The government clearly agreed and promptly amended the Migration Act — adding section 198AHA — with retrospective affect to 2012.

“The government often responds to rulings they don’t like by giving ministers greater powers,” Williams said. “But it’s unusual that the government would legislate while a case was in front of the court.” 

Not only did the government clearly rewrite the rules to insulate itself from the court, the legislation was breathtakingly broad — the amendment allowed the government to “take, or cause to be taken, any action in relation to the arrangement or the regional processing functions of the country” and “do anything else that is incidental or conducive to the taking of such action”. 

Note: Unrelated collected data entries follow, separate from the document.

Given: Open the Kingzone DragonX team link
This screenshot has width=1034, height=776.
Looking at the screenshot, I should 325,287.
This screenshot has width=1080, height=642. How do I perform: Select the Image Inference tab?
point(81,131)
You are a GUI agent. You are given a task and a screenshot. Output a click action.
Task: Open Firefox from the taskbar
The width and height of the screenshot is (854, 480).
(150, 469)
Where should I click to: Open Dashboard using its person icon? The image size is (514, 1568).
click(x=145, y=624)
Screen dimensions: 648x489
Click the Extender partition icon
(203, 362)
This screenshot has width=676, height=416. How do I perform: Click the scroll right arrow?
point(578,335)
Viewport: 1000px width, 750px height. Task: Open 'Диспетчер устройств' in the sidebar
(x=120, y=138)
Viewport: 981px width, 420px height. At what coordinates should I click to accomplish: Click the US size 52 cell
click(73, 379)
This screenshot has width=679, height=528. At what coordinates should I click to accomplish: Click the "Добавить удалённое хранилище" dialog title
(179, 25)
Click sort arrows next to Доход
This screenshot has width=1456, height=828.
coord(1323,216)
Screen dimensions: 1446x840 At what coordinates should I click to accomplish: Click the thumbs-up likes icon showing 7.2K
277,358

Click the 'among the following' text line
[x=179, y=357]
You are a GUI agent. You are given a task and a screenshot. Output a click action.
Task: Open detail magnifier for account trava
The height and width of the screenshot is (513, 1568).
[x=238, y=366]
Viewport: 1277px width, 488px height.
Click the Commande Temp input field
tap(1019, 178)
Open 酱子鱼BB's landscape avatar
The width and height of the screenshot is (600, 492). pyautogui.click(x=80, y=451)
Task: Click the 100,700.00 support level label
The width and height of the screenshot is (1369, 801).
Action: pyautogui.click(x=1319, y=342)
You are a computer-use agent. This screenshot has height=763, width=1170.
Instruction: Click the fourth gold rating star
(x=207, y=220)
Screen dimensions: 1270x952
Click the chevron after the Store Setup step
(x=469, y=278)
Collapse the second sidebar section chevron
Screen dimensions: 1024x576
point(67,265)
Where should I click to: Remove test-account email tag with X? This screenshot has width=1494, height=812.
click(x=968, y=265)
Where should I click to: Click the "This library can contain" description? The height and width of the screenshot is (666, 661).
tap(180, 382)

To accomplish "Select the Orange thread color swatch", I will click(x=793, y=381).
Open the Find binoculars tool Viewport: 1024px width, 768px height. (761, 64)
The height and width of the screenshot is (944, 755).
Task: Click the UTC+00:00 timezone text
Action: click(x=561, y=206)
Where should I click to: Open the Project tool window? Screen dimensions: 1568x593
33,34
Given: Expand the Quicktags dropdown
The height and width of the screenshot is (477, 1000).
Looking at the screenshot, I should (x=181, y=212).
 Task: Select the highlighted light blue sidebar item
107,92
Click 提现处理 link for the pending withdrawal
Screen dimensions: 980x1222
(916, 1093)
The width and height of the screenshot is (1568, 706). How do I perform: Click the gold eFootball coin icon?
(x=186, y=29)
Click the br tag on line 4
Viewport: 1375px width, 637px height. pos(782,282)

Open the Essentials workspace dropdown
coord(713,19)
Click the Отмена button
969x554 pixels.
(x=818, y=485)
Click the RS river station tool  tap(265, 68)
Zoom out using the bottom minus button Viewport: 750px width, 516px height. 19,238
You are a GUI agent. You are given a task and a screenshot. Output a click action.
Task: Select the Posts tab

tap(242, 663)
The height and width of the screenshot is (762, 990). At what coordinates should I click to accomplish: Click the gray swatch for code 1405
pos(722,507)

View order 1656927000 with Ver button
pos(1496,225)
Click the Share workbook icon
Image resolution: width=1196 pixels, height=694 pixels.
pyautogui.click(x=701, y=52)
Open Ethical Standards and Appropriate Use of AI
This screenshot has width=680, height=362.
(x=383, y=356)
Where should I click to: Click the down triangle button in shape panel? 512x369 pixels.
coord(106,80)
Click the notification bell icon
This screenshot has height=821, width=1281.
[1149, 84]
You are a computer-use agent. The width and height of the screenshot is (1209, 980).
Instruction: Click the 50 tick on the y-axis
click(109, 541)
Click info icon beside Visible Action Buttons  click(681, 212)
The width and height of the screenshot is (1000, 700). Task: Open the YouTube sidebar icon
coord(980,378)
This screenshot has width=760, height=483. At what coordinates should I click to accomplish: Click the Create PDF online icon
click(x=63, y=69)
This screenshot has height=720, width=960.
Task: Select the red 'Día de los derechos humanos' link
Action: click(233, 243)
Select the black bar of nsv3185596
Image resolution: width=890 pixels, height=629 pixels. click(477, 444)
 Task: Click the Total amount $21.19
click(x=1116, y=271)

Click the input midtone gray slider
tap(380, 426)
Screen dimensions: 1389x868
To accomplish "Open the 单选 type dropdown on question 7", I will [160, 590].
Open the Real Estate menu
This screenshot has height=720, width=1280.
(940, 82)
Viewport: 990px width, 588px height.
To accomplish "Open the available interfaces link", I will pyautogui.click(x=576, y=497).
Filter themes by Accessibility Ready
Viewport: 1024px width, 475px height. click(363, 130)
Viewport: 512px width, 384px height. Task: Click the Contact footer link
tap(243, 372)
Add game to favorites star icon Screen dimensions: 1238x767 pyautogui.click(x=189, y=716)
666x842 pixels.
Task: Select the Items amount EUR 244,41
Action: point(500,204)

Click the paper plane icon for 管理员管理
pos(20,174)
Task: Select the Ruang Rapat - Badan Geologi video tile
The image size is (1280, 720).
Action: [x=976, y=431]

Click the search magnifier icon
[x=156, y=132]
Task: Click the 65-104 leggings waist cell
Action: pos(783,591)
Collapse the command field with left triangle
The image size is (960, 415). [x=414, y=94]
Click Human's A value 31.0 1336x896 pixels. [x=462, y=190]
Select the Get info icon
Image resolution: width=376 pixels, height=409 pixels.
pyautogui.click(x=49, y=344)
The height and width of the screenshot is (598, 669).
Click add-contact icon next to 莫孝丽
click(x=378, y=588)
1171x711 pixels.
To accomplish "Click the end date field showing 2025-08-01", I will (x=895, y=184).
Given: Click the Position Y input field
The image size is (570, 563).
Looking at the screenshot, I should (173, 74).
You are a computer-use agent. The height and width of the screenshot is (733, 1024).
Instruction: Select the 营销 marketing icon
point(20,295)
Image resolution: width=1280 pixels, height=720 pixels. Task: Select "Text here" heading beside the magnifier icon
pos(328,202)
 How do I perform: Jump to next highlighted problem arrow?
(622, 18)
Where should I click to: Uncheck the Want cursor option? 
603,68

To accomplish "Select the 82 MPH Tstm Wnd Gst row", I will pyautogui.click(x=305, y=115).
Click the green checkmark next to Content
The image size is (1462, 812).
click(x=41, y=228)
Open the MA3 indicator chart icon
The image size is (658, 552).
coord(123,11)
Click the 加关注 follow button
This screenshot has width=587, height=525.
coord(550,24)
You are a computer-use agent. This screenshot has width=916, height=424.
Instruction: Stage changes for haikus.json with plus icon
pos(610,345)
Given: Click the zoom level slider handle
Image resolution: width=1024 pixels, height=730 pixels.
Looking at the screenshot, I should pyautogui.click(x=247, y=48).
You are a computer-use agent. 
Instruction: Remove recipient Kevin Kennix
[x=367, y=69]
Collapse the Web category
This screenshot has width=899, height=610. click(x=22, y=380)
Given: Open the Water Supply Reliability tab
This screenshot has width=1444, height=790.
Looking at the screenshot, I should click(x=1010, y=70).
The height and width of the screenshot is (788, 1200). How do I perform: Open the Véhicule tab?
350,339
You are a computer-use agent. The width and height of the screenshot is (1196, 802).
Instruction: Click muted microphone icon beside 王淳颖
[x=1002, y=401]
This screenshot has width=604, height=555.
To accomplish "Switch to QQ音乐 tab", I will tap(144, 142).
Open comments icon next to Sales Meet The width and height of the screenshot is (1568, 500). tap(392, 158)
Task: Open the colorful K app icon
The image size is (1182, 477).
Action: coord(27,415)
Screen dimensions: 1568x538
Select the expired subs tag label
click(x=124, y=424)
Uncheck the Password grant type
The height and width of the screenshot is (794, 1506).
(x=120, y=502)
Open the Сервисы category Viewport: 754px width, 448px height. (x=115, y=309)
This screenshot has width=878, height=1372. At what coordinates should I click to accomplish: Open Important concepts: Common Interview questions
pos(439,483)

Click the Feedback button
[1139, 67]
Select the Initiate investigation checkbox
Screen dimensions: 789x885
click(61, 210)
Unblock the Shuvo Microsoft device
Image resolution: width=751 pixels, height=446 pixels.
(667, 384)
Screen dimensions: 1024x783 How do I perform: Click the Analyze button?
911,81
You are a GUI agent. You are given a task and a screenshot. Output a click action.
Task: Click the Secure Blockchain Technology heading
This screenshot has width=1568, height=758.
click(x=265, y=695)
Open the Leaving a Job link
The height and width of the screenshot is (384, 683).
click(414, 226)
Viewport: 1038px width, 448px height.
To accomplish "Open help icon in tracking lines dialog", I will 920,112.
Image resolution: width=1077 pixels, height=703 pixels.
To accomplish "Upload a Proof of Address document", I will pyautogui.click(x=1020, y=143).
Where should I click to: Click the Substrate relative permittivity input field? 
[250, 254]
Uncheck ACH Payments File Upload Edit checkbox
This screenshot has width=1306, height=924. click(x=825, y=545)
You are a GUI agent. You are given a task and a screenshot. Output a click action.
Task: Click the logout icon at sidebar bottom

And don’t expect there to be any major opposition, if the changes to the Migration Act are anything to go by. As Daniel Webb, who led the M68 challenge, told The Saturday Paper:

“I don’t think we’ve ever seen a piece of legislation like this in Australia – retrospectively authorising three years of detention of thousands of innocent people in the middle of a case in our highest court. What’s almost as incredible as the law itself is how quickly it just sailed through our parliament with bipartisan support. Opposition leader Bill Shorten said at the time it took him ‘not more than 10 seconds’ to decide what to do. I only wish he’d spent those 10 seconds thinking about the 37 babies and 54 children whose lives he was helping sign away.”

In the High Court’s conclusion, ruling that the government’s actions were, ultimately, justified, came a telling phrase:

“I consider the plaintiff’s central claim (that the Commonwealth and the Minister acted beyond the executive power of the Commonwealth by procuring and enforcing her detention at the Regional Processing Centre between 24 March 2014 and 2 August 2014) to have been well-founded until 30 June 2015, when s 198AHA was inserted with retrospective effect.”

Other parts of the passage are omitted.